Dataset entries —
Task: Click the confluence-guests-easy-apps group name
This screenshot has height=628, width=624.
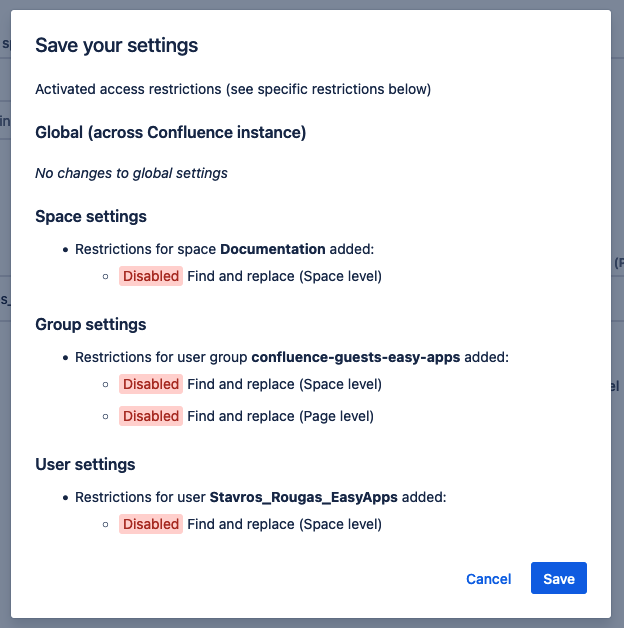Action: pos(355,357)
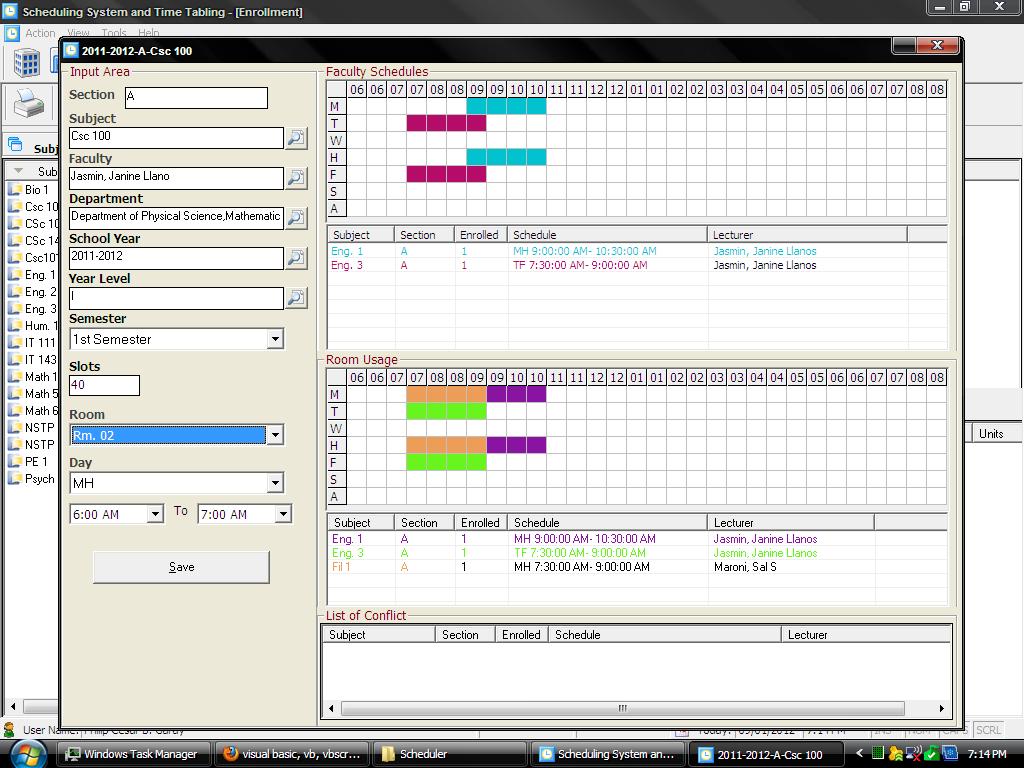The width and height of the screenshot is (1024, 768).
Task: Click the printer icon in the toolbar
Action: tap(28, 104)
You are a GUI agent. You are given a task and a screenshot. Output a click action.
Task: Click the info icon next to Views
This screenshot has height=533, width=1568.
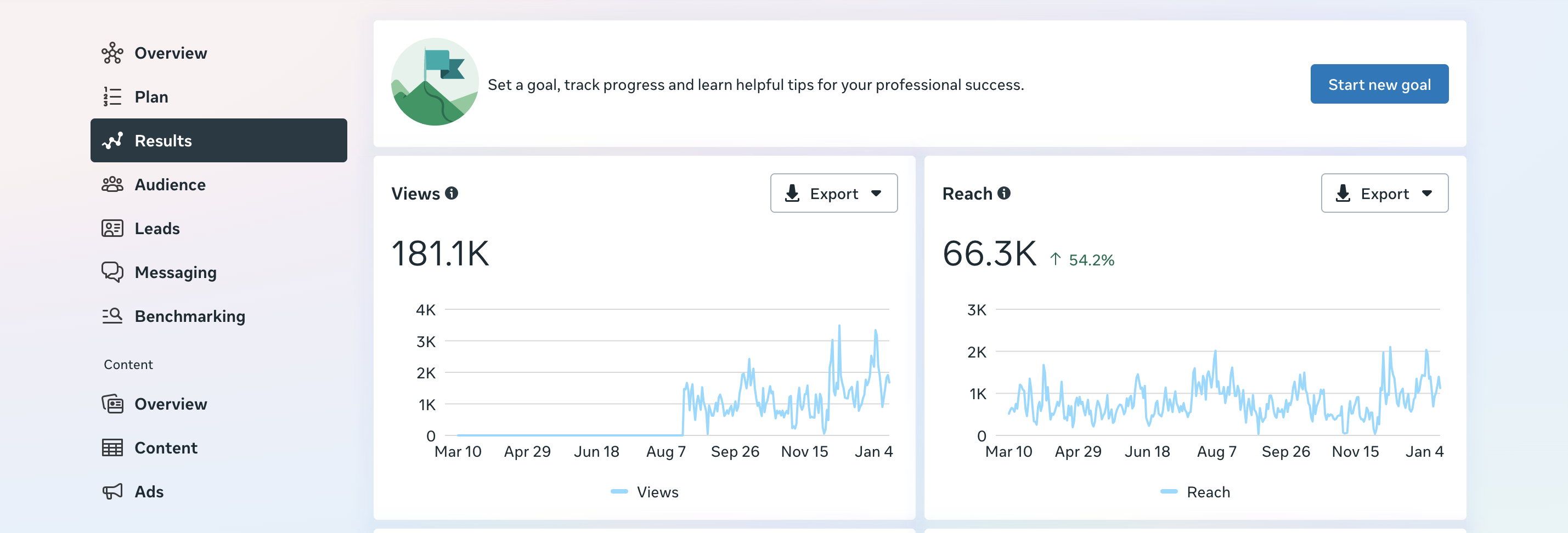(451, 193)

ASSIGNED TASK — Copy exactly the lines from the line containing "You are a GUI" through the last line of the records, both included, and omit every picture.

TASK ANSWER —
You are a GUI agent. You are given a task and a screenshot. Output a click action.
Task: Click the info icon next to Views
This screenshot has height=533, width=1568.
(451, 193)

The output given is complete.